## Instructions to follow
Of the lines listed below, return exactly those that run from the line containing "Task: Open a file with the eject icon" through the line containing "This screenshot has width=383, height=800.", both included.

## Data under study
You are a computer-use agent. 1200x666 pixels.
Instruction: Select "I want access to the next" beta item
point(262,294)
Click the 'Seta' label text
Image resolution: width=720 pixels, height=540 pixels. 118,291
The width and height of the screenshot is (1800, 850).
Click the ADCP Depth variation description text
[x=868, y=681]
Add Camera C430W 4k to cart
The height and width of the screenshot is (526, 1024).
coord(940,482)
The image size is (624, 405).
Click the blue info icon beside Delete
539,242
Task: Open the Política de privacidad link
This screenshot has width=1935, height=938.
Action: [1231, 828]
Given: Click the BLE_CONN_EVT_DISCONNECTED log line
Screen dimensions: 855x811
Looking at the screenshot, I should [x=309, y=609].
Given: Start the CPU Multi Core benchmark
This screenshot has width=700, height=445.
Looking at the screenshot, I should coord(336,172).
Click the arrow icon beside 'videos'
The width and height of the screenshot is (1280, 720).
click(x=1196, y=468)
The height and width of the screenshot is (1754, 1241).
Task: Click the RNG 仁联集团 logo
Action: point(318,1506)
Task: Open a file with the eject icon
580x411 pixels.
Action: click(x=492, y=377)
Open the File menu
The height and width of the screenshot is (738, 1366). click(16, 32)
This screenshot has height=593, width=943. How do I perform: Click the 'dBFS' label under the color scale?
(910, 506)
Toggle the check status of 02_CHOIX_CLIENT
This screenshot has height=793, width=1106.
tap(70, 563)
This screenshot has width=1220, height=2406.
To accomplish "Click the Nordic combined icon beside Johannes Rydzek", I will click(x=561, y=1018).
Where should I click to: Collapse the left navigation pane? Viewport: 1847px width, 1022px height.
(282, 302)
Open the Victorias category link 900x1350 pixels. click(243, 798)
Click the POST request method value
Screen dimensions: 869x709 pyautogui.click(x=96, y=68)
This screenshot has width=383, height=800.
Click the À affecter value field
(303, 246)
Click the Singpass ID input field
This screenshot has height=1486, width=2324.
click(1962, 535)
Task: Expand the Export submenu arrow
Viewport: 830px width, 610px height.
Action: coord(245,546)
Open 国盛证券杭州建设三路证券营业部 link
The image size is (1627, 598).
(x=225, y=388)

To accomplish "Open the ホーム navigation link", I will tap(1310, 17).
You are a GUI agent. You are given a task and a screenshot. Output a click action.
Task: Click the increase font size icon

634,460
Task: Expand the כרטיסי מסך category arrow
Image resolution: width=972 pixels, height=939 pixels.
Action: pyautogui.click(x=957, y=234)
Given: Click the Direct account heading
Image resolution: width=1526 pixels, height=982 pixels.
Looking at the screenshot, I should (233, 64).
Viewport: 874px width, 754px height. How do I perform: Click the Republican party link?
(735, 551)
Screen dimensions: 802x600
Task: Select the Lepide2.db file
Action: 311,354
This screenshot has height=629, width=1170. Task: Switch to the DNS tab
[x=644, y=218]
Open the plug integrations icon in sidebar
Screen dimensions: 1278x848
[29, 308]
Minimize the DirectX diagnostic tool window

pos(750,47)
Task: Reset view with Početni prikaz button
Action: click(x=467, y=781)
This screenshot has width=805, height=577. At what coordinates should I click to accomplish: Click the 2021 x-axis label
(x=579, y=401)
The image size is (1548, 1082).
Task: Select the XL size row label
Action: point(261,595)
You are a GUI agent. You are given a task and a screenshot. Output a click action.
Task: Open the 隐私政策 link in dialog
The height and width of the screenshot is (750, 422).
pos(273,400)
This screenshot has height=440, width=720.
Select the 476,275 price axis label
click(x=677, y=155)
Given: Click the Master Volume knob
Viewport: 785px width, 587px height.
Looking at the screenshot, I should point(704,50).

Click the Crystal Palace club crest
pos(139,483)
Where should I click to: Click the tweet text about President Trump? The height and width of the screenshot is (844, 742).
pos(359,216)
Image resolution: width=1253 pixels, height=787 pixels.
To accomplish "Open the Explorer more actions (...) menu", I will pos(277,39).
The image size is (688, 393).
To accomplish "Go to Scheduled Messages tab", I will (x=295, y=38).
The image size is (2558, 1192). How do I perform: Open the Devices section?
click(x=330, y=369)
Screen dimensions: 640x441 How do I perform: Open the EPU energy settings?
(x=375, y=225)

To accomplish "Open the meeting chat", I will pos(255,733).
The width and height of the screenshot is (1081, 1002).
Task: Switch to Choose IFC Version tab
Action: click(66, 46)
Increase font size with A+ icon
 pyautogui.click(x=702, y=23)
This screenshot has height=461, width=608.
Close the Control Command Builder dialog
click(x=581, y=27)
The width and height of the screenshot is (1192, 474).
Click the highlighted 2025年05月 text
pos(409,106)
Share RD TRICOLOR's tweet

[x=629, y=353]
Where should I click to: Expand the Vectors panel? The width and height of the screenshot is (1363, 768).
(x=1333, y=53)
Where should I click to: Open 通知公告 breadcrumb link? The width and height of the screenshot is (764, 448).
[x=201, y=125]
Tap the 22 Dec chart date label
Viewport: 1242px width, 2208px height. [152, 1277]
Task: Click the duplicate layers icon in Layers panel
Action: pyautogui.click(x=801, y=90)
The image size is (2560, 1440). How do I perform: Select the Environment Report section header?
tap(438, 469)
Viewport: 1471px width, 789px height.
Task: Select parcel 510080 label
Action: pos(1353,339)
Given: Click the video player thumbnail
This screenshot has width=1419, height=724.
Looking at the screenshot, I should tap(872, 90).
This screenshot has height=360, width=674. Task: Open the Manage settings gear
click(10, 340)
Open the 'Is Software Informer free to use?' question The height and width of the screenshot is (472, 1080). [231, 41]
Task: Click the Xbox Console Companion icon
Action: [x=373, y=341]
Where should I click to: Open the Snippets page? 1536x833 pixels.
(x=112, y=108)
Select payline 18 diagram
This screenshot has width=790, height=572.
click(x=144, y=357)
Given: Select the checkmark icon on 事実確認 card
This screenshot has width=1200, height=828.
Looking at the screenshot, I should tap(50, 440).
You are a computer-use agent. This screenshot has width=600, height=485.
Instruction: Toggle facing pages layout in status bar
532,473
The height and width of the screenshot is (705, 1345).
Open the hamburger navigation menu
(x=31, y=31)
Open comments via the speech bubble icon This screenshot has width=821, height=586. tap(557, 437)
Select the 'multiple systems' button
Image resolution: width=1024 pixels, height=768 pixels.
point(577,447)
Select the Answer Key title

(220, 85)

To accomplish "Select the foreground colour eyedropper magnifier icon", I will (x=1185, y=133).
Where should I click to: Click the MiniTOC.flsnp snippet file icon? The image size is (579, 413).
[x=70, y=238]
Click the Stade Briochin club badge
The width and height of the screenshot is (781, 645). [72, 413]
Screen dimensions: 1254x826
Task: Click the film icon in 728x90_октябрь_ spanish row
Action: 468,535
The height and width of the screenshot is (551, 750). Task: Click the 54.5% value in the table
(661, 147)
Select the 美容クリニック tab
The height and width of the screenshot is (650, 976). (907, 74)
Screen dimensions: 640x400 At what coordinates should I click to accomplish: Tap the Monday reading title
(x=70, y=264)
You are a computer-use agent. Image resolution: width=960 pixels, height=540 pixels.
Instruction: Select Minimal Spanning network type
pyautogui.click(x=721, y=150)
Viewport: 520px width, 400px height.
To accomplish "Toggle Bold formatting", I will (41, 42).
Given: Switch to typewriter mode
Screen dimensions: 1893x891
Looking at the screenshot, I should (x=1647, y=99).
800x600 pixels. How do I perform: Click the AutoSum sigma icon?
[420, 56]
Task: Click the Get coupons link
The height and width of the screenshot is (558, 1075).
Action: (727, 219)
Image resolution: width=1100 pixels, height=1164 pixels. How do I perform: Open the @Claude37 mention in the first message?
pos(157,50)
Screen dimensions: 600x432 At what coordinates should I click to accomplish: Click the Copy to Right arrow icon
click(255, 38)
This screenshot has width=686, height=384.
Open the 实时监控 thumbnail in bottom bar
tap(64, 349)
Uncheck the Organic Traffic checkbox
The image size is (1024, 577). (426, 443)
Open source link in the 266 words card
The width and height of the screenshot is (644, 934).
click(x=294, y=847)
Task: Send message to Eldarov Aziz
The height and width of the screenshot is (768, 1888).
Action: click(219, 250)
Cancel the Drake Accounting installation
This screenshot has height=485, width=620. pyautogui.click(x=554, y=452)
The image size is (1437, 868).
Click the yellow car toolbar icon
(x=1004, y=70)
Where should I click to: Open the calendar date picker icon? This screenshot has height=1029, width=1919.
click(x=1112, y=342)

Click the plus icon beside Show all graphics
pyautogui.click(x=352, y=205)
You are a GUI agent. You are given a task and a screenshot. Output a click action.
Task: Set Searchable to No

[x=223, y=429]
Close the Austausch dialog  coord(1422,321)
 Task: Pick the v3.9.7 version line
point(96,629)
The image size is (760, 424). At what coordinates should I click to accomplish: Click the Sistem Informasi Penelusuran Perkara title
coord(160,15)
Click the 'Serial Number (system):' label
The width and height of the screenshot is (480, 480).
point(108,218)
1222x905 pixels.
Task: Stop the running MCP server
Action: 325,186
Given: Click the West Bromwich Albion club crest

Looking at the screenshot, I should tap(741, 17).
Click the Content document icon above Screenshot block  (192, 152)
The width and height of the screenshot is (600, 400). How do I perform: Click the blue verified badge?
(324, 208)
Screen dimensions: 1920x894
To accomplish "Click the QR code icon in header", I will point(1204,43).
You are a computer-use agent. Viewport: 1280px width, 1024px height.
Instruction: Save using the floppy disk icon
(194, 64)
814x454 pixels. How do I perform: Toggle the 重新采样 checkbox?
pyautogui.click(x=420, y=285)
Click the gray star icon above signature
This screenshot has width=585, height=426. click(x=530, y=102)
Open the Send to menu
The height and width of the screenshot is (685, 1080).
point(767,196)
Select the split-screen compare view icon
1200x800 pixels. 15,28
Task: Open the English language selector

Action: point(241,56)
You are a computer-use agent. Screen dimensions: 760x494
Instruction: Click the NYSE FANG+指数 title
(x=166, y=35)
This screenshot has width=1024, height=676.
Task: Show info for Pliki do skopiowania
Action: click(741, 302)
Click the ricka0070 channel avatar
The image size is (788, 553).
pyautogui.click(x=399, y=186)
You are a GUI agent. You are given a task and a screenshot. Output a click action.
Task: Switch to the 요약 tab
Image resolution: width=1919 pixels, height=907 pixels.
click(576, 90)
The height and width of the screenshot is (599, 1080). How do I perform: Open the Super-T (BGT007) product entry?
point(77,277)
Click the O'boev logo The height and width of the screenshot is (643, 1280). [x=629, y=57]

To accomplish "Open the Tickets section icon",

## Written response
Task: Open a file with the eject icon
580x411 pixels.
Action: click(x=492, y=377)
Open the File menu
The height and width of the screenshot is (738, 1366). click(16, 32)
This screenshot has height=593, width=943. How do I perform: Click the 'dBFS' label under the color scale?
(910, 506)
Toggle the check status of 02_CHOIX_CLIENT
This screenshot has height=793, width=1106.
tap(70, 563)
This screenshot has width=1220, height=2406.
To accomplish "Click the Nordic combined icon beside Johannes Rydzek", I will click(x=561, y=1018).
Where should I click to: Collapse the left navigation pane? Viewport: 1847px width, 1022px height.
(282, 302)
Open the Victorias category link 900x1350 pixels. click(243, 798)
Click the POST request method value
Screen dimensions: 869x709 pyautogui.click(x=96, y=68)
This screenshot has width=383, height=800.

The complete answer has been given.